[SciPy-dev] possible bug in numpy.random.zipf

Tue Jul 8 21:54:54 EDT 2008

On Tue, Jul 8, 2008 at 19:46, Alan Jackson <alan at ajackson.org> wrote:
> I think I may have found a bug in numpy.random.zipf
>
> As I was documenting the zipf function, I started playing with it to create
> some examples. It's pretty cool, actually. I had never heard of it
> before.
>
> To my surprise, it started giving occasional very large negative numbers as
> results whenever the 'a' parameter was less than 1.5. It appears that
> there is some numerical instability for parameters less than 1.5.
>
> In [44]: min(np.random.zipf(1.4, 1000))
> Out[44]: 1
>
> In [45]: min(np.random.zipf(1.4, 1000))
> Out[45]: -2147483648

This looks like an integer wraparound problem rather than numerical
instability per se. The correct result is above upper bound that a
signed long can represent. It gets casted to -sys.maxint-1. Since the
algorithm is just a simple rejection algorithm, we can include this
test in the rejection condition.
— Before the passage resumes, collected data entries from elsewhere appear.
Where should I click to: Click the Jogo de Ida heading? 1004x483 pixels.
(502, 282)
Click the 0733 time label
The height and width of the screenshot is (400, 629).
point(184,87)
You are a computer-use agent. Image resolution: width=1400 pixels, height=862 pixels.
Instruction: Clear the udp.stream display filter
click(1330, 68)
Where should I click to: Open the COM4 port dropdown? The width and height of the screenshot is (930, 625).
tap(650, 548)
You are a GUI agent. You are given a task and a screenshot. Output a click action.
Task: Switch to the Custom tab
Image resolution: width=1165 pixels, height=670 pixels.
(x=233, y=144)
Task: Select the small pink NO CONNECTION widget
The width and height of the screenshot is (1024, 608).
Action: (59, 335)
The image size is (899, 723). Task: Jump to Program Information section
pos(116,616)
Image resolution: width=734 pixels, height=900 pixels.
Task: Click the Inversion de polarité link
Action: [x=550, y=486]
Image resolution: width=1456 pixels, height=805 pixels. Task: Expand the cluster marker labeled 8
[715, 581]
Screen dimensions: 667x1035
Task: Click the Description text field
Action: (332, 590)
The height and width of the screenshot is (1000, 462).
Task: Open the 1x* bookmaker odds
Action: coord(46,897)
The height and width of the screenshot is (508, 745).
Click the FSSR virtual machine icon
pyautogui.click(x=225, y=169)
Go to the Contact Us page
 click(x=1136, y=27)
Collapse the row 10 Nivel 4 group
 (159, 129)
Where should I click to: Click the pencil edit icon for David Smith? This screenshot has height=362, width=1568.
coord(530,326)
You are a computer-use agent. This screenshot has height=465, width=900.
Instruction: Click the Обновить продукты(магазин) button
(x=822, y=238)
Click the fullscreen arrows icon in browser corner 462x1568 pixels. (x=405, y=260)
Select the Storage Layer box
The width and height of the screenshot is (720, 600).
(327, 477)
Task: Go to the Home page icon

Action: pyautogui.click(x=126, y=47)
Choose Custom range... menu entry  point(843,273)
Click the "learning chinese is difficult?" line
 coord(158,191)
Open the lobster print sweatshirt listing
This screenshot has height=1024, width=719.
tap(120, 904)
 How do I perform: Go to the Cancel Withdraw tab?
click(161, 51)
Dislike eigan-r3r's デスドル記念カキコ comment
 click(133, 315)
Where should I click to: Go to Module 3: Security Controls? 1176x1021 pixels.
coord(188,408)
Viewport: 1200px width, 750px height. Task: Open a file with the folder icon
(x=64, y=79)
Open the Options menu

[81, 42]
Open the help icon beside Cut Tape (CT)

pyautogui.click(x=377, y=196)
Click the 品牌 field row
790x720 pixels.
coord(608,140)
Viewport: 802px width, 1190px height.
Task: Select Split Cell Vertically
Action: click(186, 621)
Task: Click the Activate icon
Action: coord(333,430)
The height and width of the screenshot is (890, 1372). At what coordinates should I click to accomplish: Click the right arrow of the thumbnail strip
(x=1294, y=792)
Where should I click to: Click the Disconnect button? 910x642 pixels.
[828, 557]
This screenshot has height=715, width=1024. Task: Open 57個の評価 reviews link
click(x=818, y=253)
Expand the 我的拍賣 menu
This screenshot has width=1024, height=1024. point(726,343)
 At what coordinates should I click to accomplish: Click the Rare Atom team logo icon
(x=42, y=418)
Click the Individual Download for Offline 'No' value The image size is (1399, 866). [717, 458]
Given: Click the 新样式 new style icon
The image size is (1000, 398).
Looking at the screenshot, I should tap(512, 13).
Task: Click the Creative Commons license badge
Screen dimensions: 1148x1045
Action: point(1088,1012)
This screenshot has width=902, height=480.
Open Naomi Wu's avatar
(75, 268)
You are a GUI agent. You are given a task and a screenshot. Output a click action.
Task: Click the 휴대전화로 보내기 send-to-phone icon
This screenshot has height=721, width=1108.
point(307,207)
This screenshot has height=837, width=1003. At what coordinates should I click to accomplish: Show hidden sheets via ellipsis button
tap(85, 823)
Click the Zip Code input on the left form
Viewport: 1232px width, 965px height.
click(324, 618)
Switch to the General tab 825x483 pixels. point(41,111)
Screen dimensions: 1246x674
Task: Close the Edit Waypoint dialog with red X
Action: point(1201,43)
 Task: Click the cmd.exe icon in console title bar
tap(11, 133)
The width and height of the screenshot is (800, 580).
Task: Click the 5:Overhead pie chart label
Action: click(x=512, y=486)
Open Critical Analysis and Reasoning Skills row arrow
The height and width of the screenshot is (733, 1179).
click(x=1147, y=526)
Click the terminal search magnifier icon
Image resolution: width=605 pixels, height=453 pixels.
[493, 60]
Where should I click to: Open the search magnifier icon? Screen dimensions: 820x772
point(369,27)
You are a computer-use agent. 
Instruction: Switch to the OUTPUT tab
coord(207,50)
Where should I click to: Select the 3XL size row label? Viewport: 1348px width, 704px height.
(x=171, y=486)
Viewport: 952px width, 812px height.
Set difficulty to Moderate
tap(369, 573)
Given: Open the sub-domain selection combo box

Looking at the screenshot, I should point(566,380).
The function then models a Zipf
distribution truncated to the range [1,sys.maxint].

The fix will be in SVN on the trunk and 1.1.x branch shortly.

-- 
Robert Kern

"I have come to believe that the whole world is an enigma, a harmless
enigma that is made terrible by our own mad attempt to interpret it as
though it had an underlying truth."
 -- Umberto Eco